Kelley joined Coke in 2007 and worked there until 2012, when he was named Green Mountain CEO. He had been named president of Coca-Cola Refreshments but never assumed the position, according to the Wall Street Journal’s Julie Jargon.

Some observers of the cola wars are counting on Pepsi to jab back, of course — so much so that SodaStream’s stock gained “as much as 14%, and finishing up 7%,” the Motley’s Fool’s Jeremy Bowman reported yesterday. 

“Now Coke has made their move into the at-home beverage market. What are the chances Pepsi won't respond?” a report from Citron Research, which publishes reports on heavily shorted stocks, observed, according to CNN’s Ben Rooney. “Unless they believe that Coke is DEAD WRONG — they have no choice. Hello, SodaStream!” 

Not everyone is convinced that SodaStream is the impetus to the Coke investment.

“John Sicher, editor and publisher of Beverage Digest, said he doesn't think the Coca-Cola deal is ‘a response to SodaStream as much as I think it's a response to Green Mountain's success with K-Cups and pods in the coffee business,’” reportsAd Age’s E.J. Schultz. “‘The pod business has been driving growth in the coffee category," he added, while the “soft-drink business has been relatively flat.’”

And analysts had a decidedly mixed reaction to the impact of the Coke-Green Mountain deal on SodaStream, Barron’s Ben Levisohn reports. Count CitiGroup’s Wendy Nicholson as one of the believers: “This deal validates the home carbonation category, and when [Coca-Cola] and [Green Mountain Coffee Roasters] start to advertise and market the cold platform, we think that could be good for [SodaStream] (especially as we believe [SodaStream] will be a considerably lower-priced system than the [Green Mountain Coffee Roasters] cold drink platform),” she wrote.

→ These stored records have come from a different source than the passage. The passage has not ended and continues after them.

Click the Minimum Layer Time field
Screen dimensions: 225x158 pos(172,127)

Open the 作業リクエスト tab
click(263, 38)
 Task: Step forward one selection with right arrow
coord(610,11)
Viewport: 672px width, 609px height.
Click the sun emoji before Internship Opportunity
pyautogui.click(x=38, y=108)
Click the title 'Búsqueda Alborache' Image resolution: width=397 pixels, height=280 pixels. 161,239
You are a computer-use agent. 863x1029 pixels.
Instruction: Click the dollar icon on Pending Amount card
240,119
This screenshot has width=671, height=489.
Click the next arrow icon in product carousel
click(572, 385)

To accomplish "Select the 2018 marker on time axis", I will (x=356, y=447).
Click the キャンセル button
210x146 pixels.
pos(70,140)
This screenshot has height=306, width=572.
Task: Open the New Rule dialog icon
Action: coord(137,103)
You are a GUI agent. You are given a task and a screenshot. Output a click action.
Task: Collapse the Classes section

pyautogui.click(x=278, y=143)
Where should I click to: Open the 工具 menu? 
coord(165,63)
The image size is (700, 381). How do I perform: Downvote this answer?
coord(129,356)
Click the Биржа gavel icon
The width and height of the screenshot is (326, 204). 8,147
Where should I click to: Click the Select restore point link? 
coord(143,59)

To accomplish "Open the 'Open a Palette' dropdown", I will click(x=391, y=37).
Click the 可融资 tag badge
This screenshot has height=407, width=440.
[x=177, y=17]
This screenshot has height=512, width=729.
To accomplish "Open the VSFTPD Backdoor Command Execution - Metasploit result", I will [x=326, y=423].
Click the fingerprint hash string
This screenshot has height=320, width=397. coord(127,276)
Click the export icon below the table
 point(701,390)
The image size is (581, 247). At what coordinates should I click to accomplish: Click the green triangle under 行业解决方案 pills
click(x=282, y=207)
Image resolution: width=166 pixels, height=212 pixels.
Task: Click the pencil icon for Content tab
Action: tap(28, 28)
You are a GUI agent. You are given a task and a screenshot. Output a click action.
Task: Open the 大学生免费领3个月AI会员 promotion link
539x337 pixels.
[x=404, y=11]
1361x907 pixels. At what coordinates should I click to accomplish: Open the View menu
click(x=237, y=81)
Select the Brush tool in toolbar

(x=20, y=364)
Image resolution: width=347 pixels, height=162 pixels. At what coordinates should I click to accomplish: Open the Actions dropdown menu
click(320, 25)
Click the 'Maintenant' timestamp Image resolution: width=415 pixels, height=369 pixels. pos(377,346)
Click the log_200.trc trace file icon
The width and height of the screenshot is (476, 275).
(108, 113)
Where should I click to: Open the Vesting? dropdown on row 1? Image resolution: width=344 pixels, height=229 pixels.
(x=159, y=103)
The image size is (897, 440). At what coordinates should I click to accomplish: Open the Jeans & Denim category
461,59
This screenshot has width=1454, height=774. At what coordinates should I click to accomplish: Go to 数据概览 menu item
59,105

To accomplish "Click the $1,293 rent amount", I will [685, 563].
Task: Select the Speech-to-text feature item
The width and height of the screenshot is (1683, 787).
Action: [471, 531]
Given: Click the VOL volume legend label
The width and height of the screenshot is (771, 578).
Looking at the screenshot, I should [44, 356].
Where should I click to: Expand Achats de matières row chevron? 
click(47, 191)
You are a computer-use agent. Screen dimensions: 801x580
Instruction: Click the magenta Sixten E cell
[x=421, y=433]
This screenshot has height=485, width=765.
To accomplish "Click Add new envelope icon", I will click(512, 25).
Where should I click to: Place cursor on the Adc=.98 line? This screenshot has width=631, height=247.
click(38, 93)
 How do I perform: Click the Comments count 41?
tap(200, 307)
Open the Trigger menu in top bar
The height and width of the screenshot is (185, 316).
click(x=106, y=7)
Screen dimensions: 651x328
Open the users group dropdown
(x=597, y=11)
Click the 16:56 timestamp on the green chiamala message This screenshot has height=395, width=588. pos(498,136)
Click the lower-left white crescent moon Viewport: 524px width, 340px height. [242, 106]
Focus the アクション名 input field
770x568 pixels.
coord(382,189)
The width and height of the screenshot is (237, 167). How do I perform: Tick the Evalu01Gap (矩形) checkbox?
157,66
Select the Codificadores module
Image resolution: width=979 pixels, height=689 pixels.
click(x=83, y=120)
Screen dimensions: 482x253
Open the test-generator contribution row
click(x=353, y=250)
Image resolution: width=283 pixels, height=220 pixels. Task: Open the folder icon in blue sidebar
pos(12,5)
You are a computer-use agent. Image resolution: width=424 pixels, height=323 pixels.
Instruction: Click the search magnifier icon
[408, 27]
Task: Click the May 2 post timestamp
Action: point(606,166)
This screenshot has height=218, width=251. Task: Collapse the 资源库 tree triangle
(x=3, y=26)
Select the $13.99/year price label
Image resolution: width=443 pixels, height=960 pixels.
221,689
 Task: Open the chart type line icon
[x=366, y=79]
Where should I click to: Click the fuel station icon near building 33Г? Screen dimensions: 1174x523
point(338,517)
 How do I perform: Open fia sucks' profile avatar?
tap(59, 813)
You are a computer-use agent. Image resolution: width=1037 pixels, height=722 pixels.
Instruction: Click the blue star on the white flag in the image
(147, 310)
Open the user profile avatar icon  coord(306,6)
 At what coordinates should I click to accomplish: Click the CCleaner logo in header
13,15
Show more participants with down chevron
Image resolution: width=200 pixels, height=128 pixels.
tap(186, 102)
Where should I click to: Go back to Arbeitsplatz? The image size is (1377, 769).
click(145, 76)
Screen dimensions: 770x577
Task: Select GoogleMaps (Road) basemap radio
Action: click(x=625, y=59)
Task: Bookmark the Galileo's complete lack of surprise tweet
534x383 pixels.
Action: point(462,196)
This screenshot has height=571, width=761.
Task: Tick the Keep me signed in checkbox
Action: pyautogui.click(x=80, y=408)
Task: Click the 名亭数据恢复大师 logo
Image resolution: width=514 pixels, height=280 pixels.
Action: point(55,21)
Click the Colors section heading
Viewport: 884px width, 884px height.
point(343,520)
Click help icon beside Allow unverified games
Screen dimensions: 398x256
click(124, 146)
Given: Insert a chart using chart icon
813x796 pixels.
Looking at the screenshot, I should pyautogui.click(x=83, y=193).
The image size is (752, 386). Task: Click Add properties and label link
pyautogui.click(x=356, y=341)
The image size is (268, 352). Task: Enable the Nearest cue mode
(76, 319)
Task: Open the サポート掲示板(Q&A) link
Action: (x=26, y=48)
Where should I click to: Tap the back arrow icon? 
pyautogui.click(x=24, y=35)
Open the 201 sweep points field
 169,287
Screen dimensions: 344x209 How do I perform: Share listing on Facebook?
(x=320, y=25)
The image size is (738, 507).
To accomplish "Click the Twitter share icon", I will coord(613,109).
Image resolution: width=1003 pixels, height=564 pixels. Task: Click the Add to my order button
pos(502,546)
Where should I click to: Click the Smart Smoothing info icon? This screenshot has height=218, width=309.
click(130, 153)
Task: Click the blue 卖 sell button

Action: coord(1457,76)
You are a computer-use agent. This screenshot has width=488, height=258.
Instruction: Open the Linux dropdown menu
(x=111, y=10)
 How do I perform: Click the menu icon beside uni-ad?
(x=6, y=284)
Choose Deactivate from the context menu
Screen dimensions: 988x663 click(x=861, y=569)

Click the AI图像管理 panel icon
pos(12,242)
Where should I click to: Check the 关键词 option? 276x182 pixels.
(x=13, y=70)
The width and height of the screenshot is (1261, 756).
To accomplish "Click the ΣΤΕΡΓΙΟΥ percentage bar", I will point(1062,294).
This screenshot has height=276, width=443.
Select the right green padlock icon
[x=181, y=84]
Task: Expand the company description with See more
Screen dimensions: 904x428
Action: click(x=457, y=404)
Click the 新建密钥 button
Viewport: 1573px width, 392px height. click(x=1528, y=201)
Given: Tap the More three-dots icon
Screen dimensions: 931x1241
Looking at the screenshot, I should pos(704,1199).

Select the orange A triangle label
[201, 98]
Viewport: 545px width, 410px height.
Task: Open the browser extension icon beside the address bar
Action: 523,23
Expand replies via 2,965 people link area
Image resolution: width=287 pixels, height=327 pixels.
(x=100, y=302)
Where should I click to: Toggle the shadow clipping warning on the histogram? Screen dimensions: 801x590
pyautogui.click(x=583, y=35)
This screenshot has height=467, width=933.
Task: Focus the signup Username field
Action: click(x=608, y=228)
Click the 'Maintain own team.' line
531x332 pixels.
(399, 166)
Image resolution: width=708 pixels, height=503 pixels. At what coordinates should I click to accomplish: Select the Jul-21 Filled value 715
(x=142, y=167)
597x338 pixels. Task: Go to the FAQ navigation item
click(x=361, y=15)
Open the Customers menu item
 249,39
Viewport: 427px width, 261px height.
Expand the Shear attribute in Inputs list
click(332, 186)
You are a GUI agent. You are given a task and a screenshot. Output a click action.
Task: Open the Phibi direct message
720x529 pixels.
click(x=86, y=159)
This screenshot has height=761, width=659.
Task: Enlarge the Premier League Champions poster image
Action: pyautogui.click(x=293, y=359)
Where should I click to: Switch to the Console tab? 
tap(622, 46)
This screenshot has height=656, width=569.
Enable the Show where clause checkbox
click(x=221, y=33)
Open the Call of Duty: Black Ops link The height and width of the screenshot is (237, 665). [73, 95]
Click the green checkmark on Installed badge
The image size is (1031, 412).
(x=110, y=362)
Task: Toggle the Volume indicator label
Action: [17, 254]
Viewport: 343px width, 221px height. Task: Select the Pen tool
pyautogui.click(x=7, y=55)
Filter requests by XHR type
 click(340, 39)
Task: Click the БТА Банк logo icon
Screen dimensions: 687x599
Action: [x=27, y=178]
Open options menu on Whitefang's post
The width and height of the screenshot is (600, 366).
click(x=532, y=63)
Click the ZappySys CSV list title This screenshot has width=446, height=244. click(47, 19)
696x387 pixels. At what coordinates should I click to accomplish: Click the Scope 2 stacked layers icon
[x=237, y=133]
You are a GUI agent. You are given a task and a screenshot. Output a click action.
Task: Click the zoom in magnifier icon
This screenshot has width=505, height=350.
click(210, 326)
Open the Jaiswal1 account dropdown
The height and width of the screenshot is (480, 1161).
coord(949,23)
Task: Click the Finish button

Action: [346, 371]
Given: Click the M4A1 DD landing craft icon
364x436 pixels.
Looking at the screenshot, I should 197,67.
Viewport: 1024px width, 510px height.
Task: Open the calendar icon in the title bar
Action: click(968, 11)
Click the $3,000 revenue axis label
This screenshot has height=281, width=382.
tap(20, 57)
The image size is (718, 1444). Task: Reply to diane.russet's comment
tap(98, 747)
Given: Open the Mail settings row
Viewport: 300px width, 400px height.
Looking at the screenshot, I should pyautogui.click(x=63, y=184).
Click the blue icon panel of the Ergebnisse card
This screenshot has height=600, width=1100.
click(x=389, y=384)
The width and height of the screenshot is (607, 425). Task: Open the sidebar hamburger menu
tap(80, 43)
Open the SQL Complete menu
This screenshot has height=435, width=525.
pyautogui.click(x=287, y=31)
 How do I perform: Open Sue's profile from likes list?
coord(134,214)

SodaStream itself put a happy face on the partnership announcement, saying it is “further recognition that custom carbonation is the future of the $260 billion at-home carbonated beverage industry,” Bloomberg BusinessWeek’s Duane D. Stanford and Elena Popina report. “We are proud of the innovation we have brought to the category, and our leadership role is changing the way consumers around the world enjoy carbonated beverages today.”